CML publishes April mortgage lending figures and forecasts for 2008
According to the latest Council of Mortgage Lenders (CML) report, Gross mortgage lending hit £25.3 billion in April which is a 5 per cent increase on March but an 8 per cent decline when compared to April 2007.
The combined March and April figures for this year are 16 per cent down on the same 2 months in 2007 and the CML has also today published an update on it’s housing market forecasts for 2008, and here are the main points;
- House prices to be around 7% lower at the end of the year than at the end of 2007;
- Property transactions in England and Wales to be around 35% lower than last year at 770,000;
- Gross lending to be around 21% lower than last year at £285 billion;
- Net lending to be half last year’s level at £55 billion; and
- Bank base rate to end the year at 4.75%.
So this isn’t really the ‘end of the world’ doom and gloom predictions we’ve seen in the media recently. Yes there has been a sudden slump in the housing and mortgage market becuase of the US credit crunch but perhaps now house prices will not rise at the extraordinary rate we’ve been used to for the best part of the last decade.
As for mortgages and borrowing, I think the credit crunch has served as a massive warning sign to people in the UK when it comes to managing personal finances, including your mortgage. People cannot continue along the ‘borrowing from peter to pay paul’ route. If they do lenders will simply refuse to lend to them, wether that is a mortgage, a loan or a credit card.
Tightening lending criteria by lenders is a good thing because it will stop the people who should not get credit, or additional credit, from getting it! Something that perhaps the banks should have thought about a bit more over the last decade.

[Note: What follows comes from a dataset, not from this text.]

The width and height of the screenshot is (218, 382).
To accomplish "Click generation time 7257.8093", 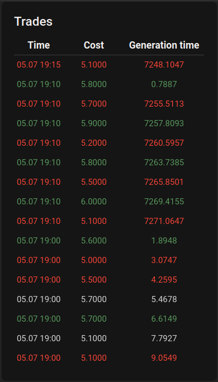I will coord(164,123).
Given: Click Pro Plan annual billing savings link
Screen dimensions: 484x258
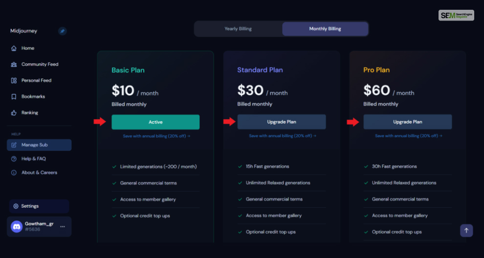Looking at the screenshot, I should coord(409,136).
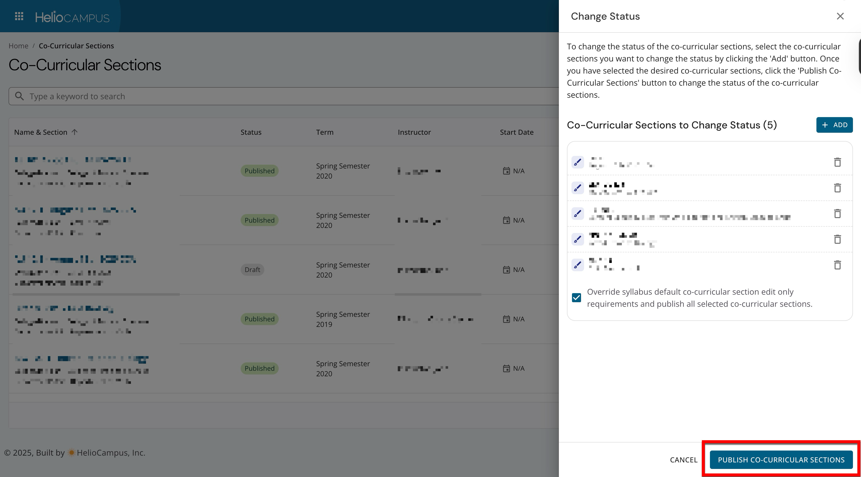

Director general of the CML, Michael Coogan, said: “In the wake of the credit crunch, 2008 will be remembered as a very weak year in the housing market. But our forecasts assume some indirect benefits from the Bank of England special liquidity scheme beginning to have an effect in the mortgage market in the later part of the year. Over the next few months, lending volumes will get worse before they get better. The market is still very uncertain, but lenders are working hard to ensure that borrowers coming off fixed rates remain on track, that arrears and repossessions are minimised, and that pricing is as attractive as they can make it in a market where they must manage the demand for lending with caution.”